Depuis l’arrivée de la crise économique, toutefois, peu de gens pensent que l’accession à l’UE et, à terme, à la zone euro, puisse améliorer les perspectives économiques du pays de façon notable.

Le 1er mai, 250000 personnes ont pris part à des manifestations organisées par l’UATUC pour réclamer des changements urgents en matière de politique sociale et économique.

Ils ont lancé un appel en faveur d’une nouvelle politique économique basée sur la fin des mesures d’austérité, la ré-industrialisation, la création d’emploi et la préservation de l’État-providence.

Certains développements positifs sont intervenus. Le gouvernement croate a récemment augmenté le salaire minimum de 170 kunas (environ 30 dollars) à 2984,78 kunas par mois (approximativement 523 dollars).

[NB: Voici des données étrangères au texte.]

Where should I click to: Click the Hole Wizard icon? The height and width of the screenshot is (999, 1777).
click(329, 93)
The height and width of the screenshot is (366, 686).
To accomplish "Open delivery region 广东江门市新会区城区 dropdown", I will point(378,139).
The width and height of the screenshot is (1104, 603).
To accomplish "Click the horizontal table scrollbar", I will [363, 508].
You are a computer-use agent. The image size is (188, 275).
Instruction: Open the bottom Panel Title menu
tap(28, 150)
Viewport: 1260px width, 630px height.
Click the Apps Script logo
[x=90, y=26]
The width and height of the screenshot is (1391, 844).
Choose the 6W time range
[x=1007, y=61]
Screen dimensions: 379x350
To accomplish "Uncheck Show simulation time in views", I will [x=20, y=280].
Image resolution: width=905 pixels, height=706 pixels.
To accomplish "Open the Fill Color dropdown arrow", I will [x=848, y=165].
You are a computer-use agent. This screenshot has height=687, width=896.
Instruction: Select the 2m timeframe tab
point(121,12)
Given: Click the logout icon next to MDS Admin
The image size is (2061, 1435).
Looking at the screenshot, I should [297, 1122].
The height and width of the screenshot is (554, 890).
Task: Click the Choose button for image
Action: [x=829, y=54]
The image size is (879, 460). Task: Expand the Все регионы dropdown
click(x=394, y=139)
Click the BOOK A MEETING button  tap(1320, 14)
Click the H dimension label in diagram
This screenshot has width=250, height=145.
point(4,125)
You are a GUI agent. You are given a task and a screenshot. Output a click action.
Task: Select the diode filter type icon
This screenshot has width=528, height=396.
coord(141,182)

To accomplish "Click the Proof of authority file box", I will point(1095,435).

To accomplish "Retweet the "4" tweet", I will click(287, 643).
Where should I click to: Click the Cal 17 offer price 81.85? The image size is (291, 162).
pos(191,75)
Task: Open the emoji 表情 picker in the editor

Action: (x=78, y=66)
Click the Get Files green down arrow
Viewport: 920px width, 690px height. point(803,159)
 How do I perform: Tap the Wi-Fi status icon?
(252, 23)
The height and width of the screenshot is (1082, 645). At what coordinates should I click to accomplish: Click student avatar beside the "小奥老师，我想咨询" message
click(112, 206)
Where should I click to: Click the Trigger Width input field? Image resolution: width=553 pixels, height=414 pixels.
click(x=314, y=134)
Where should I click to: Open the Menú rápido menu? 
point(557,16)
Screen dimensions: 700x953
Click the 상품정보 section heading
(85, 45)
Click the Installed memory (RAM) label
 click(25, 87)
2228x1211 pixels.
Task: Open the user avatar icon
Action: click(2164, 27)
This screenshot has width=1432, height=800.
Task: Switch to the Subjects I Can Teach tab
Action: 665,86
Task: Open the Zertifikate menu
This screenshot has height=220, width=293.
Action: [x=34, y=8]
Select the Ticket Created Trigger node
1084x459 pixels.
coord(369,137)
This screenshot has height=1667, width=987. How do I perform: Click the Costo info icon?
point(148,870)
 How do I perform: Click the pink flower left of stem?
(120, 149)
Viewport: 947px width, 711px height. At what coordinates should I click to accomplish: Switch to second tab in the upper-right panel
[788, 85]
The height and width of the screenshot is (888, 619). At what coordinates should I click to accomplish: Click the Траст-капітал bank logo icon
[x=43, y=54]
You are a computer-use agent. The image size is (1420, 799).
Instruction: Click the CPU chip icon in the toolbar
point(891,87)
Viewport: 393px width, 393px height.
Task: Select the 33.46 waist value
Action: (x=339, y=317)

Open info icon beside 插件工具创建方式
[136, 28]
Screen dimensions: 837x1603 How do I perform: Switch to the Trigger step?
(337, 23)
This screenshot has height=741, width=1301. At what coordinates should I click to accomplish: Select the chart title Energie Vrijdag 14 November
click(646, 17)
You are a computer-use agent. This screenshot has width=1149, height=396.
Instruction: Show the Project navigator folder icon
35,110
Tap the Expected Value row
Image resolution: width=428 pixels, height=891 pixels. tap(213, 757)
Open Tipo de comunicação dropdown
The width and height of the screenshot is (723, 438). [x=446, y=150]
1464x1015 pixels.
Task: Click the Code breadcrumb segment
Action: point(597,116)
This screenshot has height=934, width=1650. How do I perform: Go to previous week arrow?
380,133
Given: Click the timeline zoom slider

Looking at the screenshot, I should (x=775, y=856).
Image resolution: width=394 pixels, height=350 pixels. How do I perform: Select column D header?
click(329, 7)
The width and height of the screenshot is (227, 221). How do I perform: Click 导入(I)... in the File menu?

Mais alors que le salaire minimum a augmenté de 6,2 pour cent, l’inflation a, elle, progressé de près de 10 pour cent, autrement dit, les travailleurs sont toujours perdants.

Les bas salaires et des possibilités d’emploi limitées ont contraint beaucoup de Croates à quitter le pays en quête de travail. Il est à craindre que l’adhésion à l’UE ne fasse qu’exacerber cette tendance.

La réussite – ou l’échec – de l’accession de la Croatie à l’UE comporte aussi un certain nombre d’implications d’une portée beaucoup plus large. Les ex-républiques yougoslaves passées pays candidats à l’accession à l’UE, telles le Monténégro et la Serbie, de même que les candidats potentiels et les voisins de la Croatie dans les Balkans, à savoir l’Albanie, la Bosnie-Herzégovine et le Kosovo, scruteront l’expérience croate pour décider si celle-ci mérite d’être reproduite.